PS4 ISIS Attack Eifel Tower
The Eifel Tower lit up following the tragic attacks, and a Sony PS4. Getty Images / Sony

Speaking three days before the attacks in Paris on 13 November, Belgium's Home Affairs Minister Jan Jambon said he was worried that terrorists could use the PlayStation 4 to elude security forces and communicate, since it was "even more difficult to keep track of than WhatsApp."

After the attacks, Forbes (incorrectly) reported that French police had discovered a PlayStation 4 console whilst raiding the terrorists' homes, tying the story to Jambon's remarks. Forbes also claimed that, as well as the PS4's online chat functionality, terrorists could use various video game features and contrivances to speak to one another.

"An Isis agent could spell out an attack plan in Super Mario Maker's coins and share it privately with a friend, or two Call of Duty players could write messages to each other on a wall in a disappearing spray of bullets," wrote Forbes contributor Paul Tassi.

The Forbes article has since been corrected and now states that, despite initial reporting, no confirmation was received from French police that a PS4 had been discovered during its raids. Forbes has also amended the article to downplay the connection between Jambon's remarks and the Paris attacks: "Minister Jambon was speaking about tactics he knows Isis to be using generally," the correction reads.

Nevertheless, The Daily Mail, The Mirror, The Telegraph and The Express have all reported that the Paris attackers may have used the PlayStation 4 as a means to communicate. The Mail opens its article with "Isis is using the PlayStation 4 network to recruit and plan attacks because it is 'more secure than WhatsApp,' intelligence experts warn." The Express has subtitled its report: "Isis terrorists used the online chat facility in the Sony PlayStation 4 to plot the Paris attacks, the Belgian Minister of Home Affairs has claimed."

Daily Mail Online PS4 ISIS
Mail Online's headline when reporting the story.

There's some mitigating language throughout all of these articles, and I'm sure the editors have taken care to ensure they could never be accused of direct fabrication, but they each heavily imply that either Jan Jambon stated, as a fact, the PlayStation Network was used to co-ordinate the Paris attacks, or that the Paris attacks were co-ordinated via a PS4. The former is false; the latter unproven.

So why do it? Aside from loving a good scare story, be it about weather fronts, killer bees or a new strain of flu, why does the mainstream news media routinely produce such poor reporting when it comes to video games?

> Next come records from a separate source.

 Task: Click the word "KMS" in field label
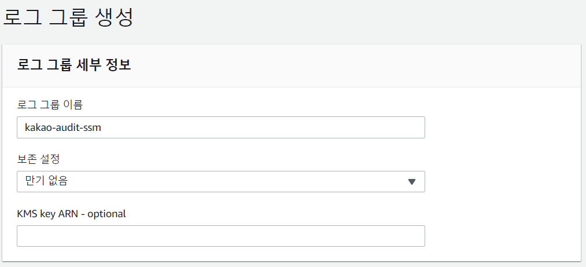pyautogui.click(x=27, y=213)
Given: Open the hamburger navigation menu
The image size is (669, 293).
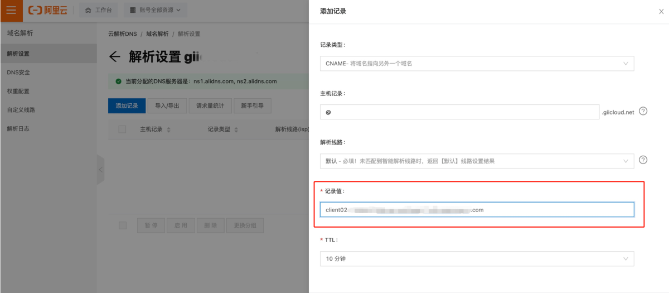Looking at the screenshot, I should point(11,10).
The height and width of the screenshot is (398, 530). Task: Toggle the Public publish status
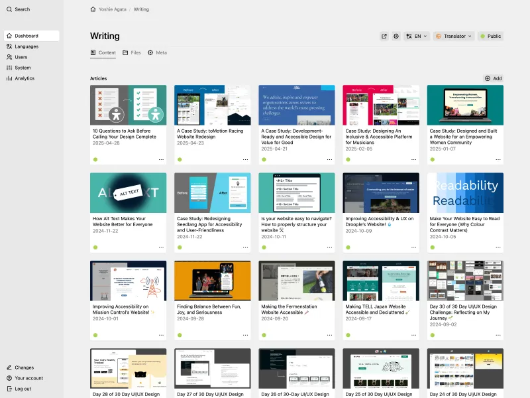(491, 36)
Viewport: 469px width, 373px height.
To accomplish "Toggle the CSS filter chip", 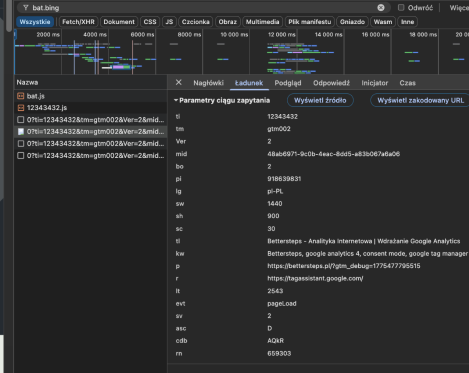I will point(150,22).
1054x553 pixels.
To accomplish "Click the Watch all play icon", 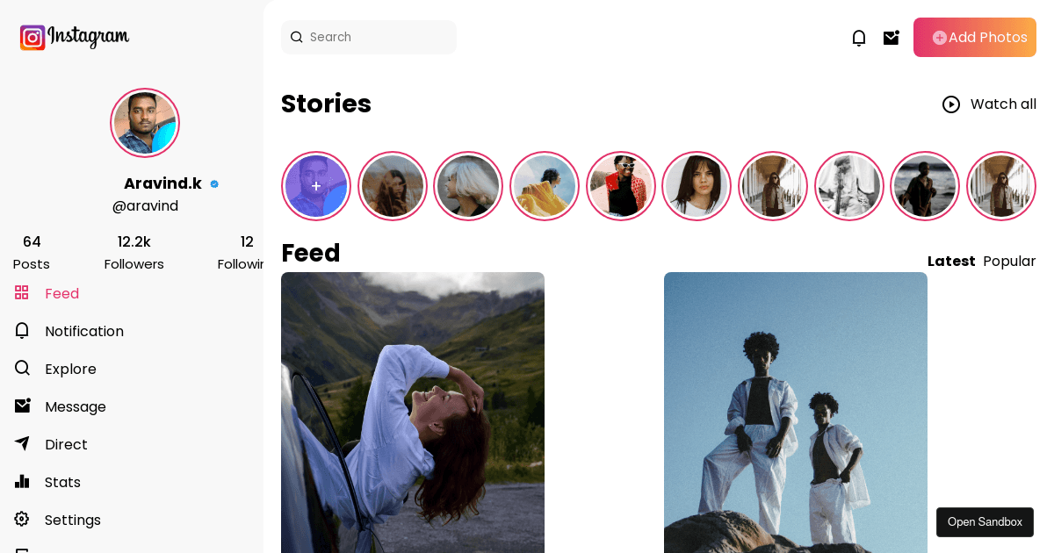I will (951, 104).
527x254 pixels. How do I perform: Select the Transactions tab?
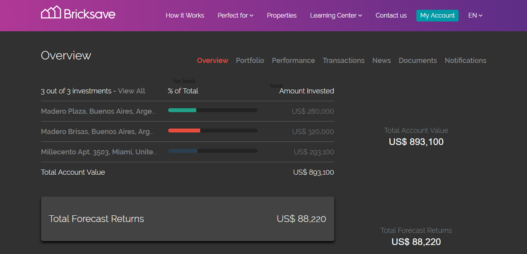coord(343,61)
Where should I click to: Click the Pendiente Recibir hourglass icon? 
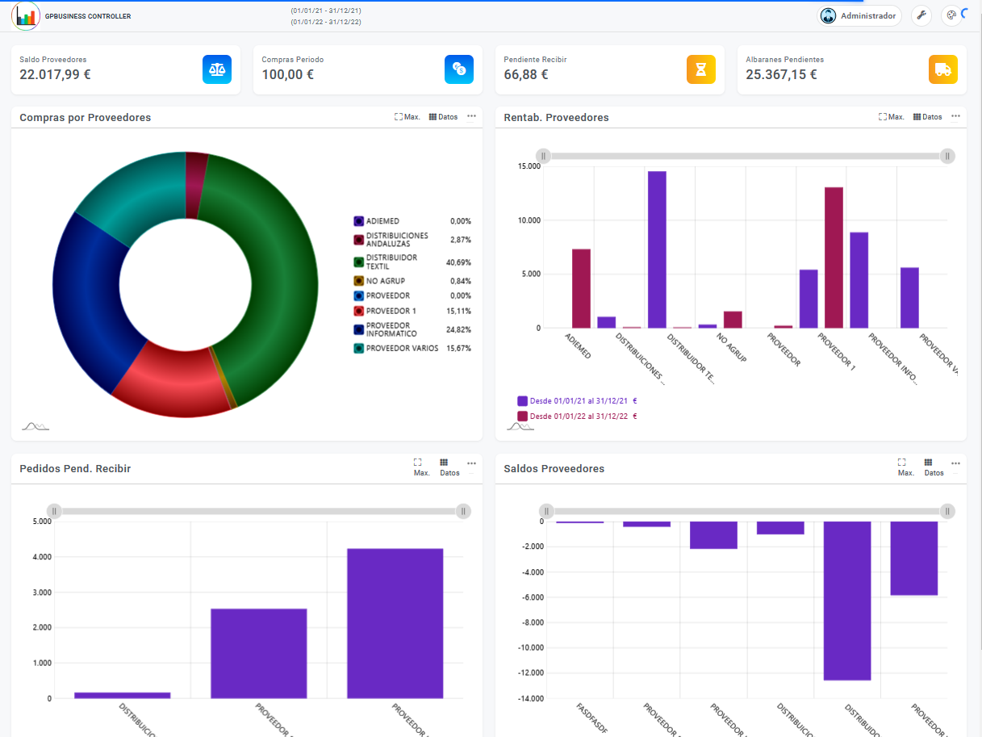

I think it stems, partially, from a sense of arrogance, or at least aloofness. People of a certain age, or wishing to affect a certain image, will pretend not to have heard of certain cultural icons. To appear cultivated, or disinterested in the mainstream idea of "cool". People will act like they don't know Harry Styles, Justin Beiber, or the Marvel universe. It's conducive to upholding (or perhaps creating) a reputation as someone who isn't influenced by what's in, who has taste and must be convinced of things, no matter how popular. And that's the tone I get from most mainstream news reporting about video games.

Since video games are still generally regarded as a low form of culture and as base, perhaps even dangerous entertainment, newspaper reporters adapt a wilfully dismissive attitude, lest their publication's character or prestige be undermined. Demonising video games appeals to the ego of a certain type of newspaper reader, who considers himself cultured, informed and above mass entertainment. Fear mongering like that seen in these recent reports about the PS4, is merely an extension of the tish and piffle superiority used to entice pseudo-intellectuals.

At the same time, video games don't help themselves. We like to boast about how everyone bought a Wii, or the billions of dollars the industry pulls in each year, or how games are about adult issues nowadays and played by more adults than ever, but this is still an idiosyncratic, closed community. We still have lots of in-jokes and jargon – we still wear Insert Coin clothing and insist on "Gamer" as an identity. We're still absolutely poisonous towards women.

If the mainstream media is scared of or doesn't understand video games it's because we've built a wall around ourselves. Some people like it that way. They find the notion of "casuals" offensive. Other people - developers, critics and players - are simply frightened by the prospect of having to explain this medium to a new audience previously unexposed to gaming - it's easier to remain inside the compound.

The news media, whether lazy, wilfully disinterested or trying to create a controversy, misrepresents games. But the wider world's understanding of games isn't helped by games themselves - games aren't owed acceptance simply because they make a lot of money, or because some games are inoffensive, or vaguely resemble art. There's more work to be done.